[Data under study]

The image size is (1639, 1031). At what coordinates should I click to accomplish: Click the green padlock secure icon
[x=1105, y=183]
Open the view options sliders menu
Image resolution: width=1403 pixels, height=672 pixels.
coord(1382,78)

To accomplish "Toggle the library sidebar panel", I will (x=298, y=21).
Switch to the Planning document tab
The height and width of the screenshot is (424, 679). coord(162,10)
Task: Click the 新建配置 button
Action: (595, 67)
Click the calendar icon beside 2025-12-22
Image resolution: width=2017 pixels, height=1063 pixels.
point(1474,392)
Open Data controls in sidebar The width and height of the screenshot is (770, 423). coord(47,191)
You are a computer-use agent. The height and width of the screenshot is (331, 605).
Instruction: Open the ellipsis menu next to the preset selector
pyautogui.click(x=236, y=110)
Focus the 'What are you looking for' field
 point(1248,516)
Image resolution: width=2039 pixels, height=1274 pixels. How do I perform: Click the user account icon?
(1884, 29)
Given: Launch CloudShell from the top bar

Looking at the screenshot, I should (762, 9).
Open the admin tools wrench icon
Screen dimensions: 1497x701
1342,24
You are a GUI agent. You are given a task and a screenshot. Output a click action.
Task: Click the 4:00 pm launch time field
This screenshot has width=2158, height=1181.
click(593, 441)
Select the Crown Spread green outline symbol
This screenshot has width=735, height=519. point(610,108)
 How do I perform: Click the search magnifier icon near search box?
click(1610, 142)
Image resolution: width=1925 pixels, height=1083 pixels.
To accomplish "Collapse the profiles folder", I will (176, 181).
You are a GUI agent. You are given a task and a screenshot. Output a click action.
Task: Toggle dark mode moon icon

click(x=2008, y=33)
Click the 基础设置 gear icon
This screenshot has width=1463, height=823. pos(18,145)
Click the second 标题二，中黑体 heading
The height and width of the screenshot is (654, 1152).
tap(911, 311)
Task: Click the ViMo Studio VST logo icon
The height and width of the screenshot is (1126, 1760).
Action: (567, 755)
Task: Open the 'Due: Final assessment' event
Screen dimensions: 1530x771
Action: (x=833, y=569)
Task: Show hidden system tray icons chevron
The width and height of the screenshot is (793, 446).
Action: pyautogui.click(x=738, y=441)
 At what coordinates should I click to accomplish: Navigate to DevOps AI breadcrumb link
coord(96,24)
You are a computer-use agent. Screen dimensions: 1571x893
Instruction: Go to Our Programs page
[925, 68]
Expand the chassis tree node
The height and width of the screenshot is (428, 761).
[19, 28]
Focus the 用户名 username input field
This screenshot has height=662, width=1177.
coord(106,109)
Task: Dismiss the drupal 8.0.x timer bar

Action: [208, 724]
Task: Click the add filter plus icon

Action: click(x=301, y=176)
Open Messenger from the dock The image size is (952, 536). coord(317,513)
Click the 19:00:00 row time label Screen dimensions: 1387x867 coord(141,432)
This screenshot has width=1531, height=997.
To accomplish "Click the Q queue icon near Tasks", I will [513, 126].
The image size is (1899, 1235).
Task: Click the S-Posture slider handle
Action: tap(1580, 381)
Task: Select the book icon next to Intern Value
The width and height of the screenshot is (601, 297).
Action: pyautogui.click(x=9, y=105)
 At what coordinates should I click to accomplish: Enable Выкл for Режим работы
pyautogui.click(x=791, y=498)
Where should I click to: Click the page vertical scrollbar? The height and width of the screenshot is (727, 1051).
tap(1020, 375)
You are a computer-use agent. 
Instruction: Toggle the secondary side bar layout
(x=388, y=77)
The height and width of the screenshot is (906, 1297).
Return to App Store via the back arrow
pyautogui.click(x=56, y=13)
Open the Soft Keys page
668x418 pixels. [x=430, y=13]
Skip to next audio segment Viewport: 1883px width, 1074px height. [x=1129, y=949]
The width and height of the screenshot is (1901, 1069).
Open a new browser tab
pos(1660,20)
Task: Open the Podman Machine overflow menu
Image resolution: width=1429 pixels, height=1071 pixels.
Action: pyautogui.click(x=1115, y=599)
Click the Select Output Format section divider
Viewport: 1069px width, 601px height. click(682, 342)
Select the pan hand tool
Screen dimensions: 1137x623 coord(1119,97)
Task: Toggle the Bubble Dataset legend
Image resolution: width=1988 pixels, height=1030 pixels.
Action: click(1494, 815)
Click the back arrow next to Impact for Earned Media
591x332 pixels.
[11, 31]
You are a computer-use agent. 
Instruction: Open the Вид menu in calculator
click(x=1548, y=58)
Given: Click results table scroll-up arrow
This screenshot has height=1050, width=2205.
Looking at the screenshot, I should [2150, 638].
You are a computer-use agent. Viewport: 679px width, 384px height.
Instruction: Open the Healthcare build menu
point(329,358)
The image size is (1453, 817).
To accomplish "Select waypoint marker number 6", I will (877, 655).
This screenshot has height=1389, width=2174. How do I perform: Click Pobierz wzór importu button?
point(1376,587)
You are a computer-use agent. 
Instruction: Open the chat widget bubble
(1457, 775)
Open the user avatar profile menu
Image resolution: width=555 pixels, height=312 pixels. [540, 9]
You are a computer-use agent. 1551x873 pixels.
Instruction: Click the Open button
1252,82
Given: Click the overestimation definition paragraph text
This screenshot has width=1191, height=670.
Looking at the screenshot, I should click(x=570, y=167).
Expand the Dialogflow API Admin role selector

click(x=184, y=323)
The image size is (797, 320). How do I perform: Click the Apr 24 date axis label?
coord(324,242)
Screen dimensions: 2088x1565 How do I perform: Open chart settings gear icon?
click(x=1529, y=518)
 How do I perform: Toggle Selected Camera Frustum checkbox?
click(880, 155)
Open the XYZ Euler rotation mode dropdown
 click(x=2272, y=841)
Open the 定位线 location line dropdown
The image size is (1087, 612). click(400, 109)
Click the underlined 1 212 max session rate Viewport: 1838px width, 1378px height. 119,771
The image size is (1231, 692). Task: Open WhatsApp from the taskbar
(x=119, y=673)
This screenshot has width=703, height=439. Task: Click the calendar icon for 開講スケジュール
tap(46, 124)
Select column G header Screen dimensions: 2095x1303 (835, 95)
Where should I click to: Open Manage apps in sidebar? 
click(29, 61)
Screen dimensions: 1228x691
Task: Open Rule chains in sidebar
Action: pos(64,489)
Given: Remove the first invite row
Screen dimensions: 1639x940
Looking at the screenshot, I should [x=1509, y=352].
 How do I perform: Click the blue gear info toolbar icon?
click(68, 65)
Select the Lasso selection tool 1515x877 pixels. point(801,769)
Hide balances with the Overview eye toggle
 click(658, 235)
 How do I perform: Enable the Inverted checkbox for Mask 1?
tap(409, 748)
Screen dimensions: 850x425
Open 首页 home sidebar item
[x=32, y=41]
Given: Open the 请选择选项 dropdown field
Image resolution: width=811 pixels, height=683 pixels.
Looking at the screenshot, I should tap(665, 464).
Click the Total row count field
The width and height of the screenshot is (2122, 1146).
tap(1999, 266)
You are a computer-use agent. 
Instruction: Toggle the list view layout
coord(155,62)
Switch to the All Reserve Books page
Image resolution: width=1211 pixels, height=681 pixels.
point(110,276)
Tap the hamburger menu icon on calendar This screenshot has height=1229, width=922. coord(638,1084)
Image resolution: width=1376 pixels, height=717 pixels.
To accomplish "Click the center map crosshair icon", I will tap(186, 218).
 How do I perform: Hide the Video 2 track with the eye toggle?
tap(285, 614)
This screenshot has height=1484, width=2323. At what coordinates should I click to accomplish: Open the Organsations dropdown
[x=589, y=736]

[/Data under study]

Retype each entry exactly, leaving none of them out.

**Answer to this problem**:
The image size is (1639, 1031). At what coordinates should I click to accomplish: Click the green padlock secure icon
[x=1105, y=183]
Open the view options sliders menu
Image resolution: width=1403 pixels, height=672 pixels.
coord(1382,78)

To accomplish "Toggle the library sidebar panel", I will (x=298, y=21).
Switch to the Planning document tab
The height and width of the screenshot is (424, 679). coord(162,10)
Task: Click the 新建配置 button
Action: (595, 67)
Click the calendar icon beside 2025-12-22
Image resolution: width=2017 pixels, height=1063 pixels.
point(1474,392)
Open Data controls in sidebar The width and height of the screenshot is (770, 423). coord(47,191)
You are a computer-use agent. The height and width of the screenshot is (331, 605).
Instruction: Open the ellipsis menu next to the preset selector
pyautogui.click(x=236, y=110)
Focus the 'What are you looking for' field
 point(1248,516)
Image resolution: width=2039 pixels, height=1274 pixels. How do I perform: Click the user account icon?
(1884, 29)
Given: Launch CloudShell from the top bar

Looking at the screenshot, I should (762, 9).
Open the admin tools wrench icon
Screen dimensions: 1497x701
1342,24
You are a GUI agent. You are given a task and a screenshot. Output a click action.
Task: Click the 4:00 pm launch time field
This screenshot has width=2158, height=1181.
click(593, 441)
Select the Crown Spread green outline symbol
This screenshot has width=735, height=519. point(610,108)
 How do I perform: Click the search magnifier icon near search box?
click(1610, 142)
Image resolution: width=1925 pixels, height=1083 pixels.
To accomplish "Collapse the profiles folder", I will (176, 181).
You are a GUI agent. You are given a task and a screenshot. Output a click action.
Task: Toggle dark mode moon icon

click(x=2008, y=33)
Click the 基础设置 gear icon
This screenshot has width=1463, height=823. pos(18,145)
Click the second 标题二，中黑体 heading
The height and width of the screenshot is (654, 1152).
tap(911, 311)
Task: Click the ViMo Studio VST logo icon
The height and width of the screenshot is (1126, 1760).
Action: (567, 755)
Task: Open the 'Due: Final assessment' event
Screen dimensions: 1530x771
Action: (x=833, y=569)
Task: Show hidden system tray icons chevron
The width and height of the screenshot is (793, 446).
Action: pyautogui.click(x=738, y=441)
 At what coordinates should I click to accomplish: Navigate to DevOps AI breadcrumb link
coord(96,24)
You are a computer-use agent. Screen dimensions: 1571x893
Instruction: Go to Our Programs page
[925, 68]
Expand the chassis tree node
The height and width of the screenshot is (428, 761).
[19, 28]
Focus the 用户名 username input field
This screenshot has height=662, width=1177.
coord(106,109)
Task: Dismiss the drupal 8.0.x timer bar

Action: [208, 724]
Task: Click the add filter plus icon

Action: click(x=301, y=176)
Open Messenger from the dock The image size is (952, 536). coord(317,513)
Click the 19:00:00 row time label Screen dimensions: 1387x867 coord(141,432)
This screenshot has width=1531, height=997.
To accomplish "Click the Q queue icon near Tasks", I will [513, 126].
The image size is (1899, 1235).
Task: Click the S-Posture slider handle
Action: tap(1580, 381)
Task: Select the book icon next to Intern Value
The width and height of the screenshot is (601, 297).
Action: pyautogui.click(x=9, y=105)
 At what coordinates should I click to accomplish: Enable Выкл for Режим работы
pyautogui.click(x=791, y=498)
Where should I click to: Click the page vertical scrollbar? The height and width of the screenshot is (727, 1051).
tap(1020, 375)
You are a computer-use agent. 
Instruction: Toggle the secondary side bar layout
(x=388, y=77)
The height and width of the screenshot is (906, 1297).
Return to App Store via the back arrow
pyautogui.click(x=56, y=13)
Open the Soft Keys page
668x418 pixels. [x=430, y=13]
Skip to next audio segment Viewport: 1883px width, 1074px height. [x=1129, y=949]
The width and height of the screenshot is (1901, 1069).
Open a new browser tab
pos(1660,20)
Task: Open the Podman Machine overflow menu
Image resolution: width=1429 pixels, height=1071 pixels.
Action: pyautogui.click(x=1115, y=599)
Click the Select Output Format section divider
Viewport: 1069px width, 601px height. click(682, 342)
Select the pan hand tool
Screen dimensions: 1137x623 coord(1119,97)
Task: Toggle the Bubble Dataset legend
Image resolution: width=1988 pixels, height=1030 pixels.
Action: click(1494, 815)
Click the back arrow next to Impact for Earned Media
591x332 pixels.
[11, 31]
You are a computer-use agent. 
Instruction: Open the Вид menu in calculator
click(x=1548, y=58)
Given: Click results table scroll-up arrow
This screenshot has height=1050, width=2205.
Looking at the screenshot, I should [2150, 638].
You are a computer-use agent. Viewport: 679px width, 384px height.
Instruction: Open the Healthcare build menu
point(329,358)
The image size is (1453, 817).
To accomplish "Select waypoint marker number 6", I will (877, 655).
This screenshot has height=1389, width=2174. How do I perform: Click Pobierz wzór importu button?
point(1376,587)
You are a computer-use agent. 
Instruction: Open the chat widget bubble
(1457, 775)
Open the user avatar profile menu
Image resolution: width=555 pixels, height=312 pixels. [540, 9]
You are a computer-use agent. 1551x873 pixels.
Instruction: Click the Open button
1252,82
Given: Click the overestimation definition paragraph text
This screenshot has width=1191, height=670.
Looking at the screenshot, I should click(x=570, y=167).
Expand the Dialogflow API Admin role selector

click(x=184, y=323)
The image size is (797, 320). How do I perform: Click the Apr 24 date axis label?
coord(324,242)
Screen dimensions: 2088x1565 How do I perform: Open chart settings gear icon?
click(x=1529, y=518)
 How do I perform: Toggle Selected Camera Frustum checkbox?
click(880, 155)
Open the XYZ Euler rotation mode dropdown
 click(x=2272, y=841)
Open the 定位线 location line dropdown
The image size is (1087, 612). click(400, 109)
Click the underlined 1 212 max session rate Viewport: 1838px width, 1378px height. 119,771
The image size is (1231, 692). Task: Open WhatsApp from the taskbar
(x=119, y=673)
This screenshot has width=703, height=439. Task: Click the calendar icon for 開講スケジュール
tap(46, 124)
Select column G header Screen dimensions: 2095x1303 (835, 95)
Where should I click to: Open Manage apps in sidebar? 
click(29, 61)
Screen dimensions: 1228x691
Task: Open Rule chains in sidebar
Action: pos(64,489)
Given: Remove the first invite row
Screen dimensions: 1639x940
Looking at the screenshot, I should [x=1509, y=352].
 How do I perform: Click the blue gear info toolbar icon?
click(68, 65)
Select the Lasso selection tool 1515x877 pixels. point(801,769)
Hide balances with the Overview eye toggle
 click(658, 235)
 How do I perform: Enable the Inverted checkbox for Mask 1?
tap(409, 748)
Screen dimensions: 850x425
Open 首页 home sidebar item
[x=32, y=41]
Given: Open the 请选择选项 dropdown field
Image resolution: width=811 pixels, height=683 pixels.
Looking at the screenshot, I should tap(665, 464).
Click the Total row count field
The width and height of the screenshot is (2122, 1146).
tap(1999, 266)
You are a computer-use agent. 
Instruction: Toggle the list view layout
coord(155,62)
Switch to the All Reserve Books page
Image resolution: width=1211 pixels, height=681 pixels.
point(110,276)
Tap the hamburger menu icon on calendar This screenshot has height=1229, width=922. coord(638,1084)
Image resolution: width=1376 pixels, height=717 pixels.
To accomplish "Click the center map crosshair icon", I will tap(186, 218).
 How do I perform: Hide the Video 2 track with the eye toggle?
tap(285, 614)
This screenshot has height=1484, width=2323. At what coordinates should I click to accomplish: Open the Organsations dropdown
[x=589, y=736]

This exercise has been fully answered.